The request — Please edit the rows below by changing "Events panel" to "Events tab" and leave everything else as it is.
□ □ □ □ □
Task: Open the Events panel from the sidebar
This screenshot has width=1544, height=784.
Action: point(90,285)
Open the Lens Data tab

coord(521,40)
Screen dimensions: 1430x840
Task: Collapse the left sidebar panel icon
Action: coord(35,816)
□ □ □ □ □
Task answer —
Task: Open the Events tab from the sidebar
This screenshot has width=1544, height=784.
Action: point(90,285)
Open the Lens Data tab

coord(521,40)
Screen dimensions: 1430x840
Task: Collapse the left sidebar panel icon
Action: coord(35,816)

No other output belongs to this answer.